Characterization of isotherms and thin-layer drying of red kidney beans, Part I: Choosing appropriate empirical and semitheoretical models

Abstract

ABSTRACTDesorption and adsorption isotherms and drying characteristics of red kidney beans were studied using static and dynamic methods, respectively. The desorption and adsorption isotherms were determined at 60, 50, 40, 30, 20, and 10°C with 32–91% relative humidity (RH). The constant RHs were generated using six saturated salt solutions at constant temperatures. The drying characteristics were determined using a thin-layer dryer with drying air at 50, 40, and 30°C with 35 and 50% RH. The dimensions of the kidney beans before and after drying were measured and shrinkage and sphericity of the beans were calculated. A new method to evaluate the best-fitted equation to characterize the thin-layer drying data was developed.
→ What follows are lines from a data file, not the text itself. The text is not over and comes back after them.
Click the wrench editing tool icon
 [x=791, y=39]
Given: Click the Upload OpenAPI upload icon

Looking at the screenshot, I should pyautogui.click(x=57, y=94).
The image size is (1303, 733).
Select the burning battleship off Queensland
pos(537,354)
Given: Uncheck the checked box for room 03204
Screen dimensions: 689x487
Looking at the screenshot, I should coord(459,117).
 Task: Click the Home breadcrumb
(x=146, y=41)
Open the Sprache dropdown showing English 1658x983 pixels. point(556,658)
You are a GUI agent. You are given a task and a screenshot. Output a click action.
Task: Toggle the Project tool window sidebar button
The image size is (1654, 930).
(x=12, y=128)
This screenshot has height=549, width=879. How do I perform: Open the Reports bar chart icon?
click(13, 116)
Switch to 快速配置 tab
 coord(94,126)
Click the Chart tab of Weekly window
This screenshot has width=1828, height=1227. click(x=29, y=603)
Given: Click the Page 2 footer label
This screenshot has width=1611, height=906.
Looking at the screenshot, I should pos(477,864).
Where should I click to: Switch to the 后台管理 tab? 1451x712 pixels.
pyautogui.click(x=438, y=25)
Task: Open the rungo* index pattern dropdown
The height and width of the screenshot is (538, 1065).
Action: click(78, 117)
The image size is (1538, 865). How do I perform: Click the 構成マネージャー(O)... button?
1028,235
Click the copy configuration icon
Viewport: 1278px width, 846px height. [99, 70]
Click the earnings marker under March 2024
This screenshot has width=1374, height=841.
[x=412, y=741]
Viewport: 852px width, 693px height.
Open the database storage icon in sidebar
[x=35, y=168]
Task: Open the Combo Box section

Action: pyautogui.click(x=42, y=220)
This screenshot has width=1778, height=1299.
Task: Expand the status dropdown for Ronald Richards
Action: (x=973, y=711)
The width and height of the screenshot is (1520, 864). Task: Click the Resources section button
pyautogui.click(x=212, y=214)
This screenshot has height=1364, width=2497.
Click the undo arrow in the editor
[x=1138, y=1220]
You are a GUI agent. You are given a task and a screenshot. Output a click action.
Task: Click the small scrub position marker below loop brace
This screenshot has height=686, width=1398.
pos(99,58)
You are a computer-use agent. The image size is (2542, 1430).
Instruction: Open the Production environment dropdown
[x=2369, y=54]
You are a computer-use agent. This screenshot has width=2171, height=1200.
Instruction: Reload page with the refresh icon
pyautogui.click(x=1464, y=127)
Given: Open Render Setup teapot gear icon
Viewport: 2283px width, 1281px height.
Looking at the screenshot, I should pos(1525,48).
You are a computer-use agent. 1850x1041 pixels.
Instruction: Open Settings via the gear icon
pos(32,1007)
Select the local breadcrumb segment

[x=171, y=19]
The best-fitted equations to describe the desorption and adsorption isotherms were the modified Chung–Pfost and modified Guggenheim–Anderson–deBoer. The red kidney beans only experienced a falling rate drying period and had a largest shrinkage in the length direction during drying. The Henderson and Pabis model and the modified Page model were the best-fitted models to describe the thin-layer drying data. Using only the values of R2 and mean squared error to evaluate the semitheoretical and empirical models might not be enough. The method developed in this study could help develop a semitheoretical or empirical model with a higher accuracy of drying constant, which could be used to estimate the effective water diffusivity.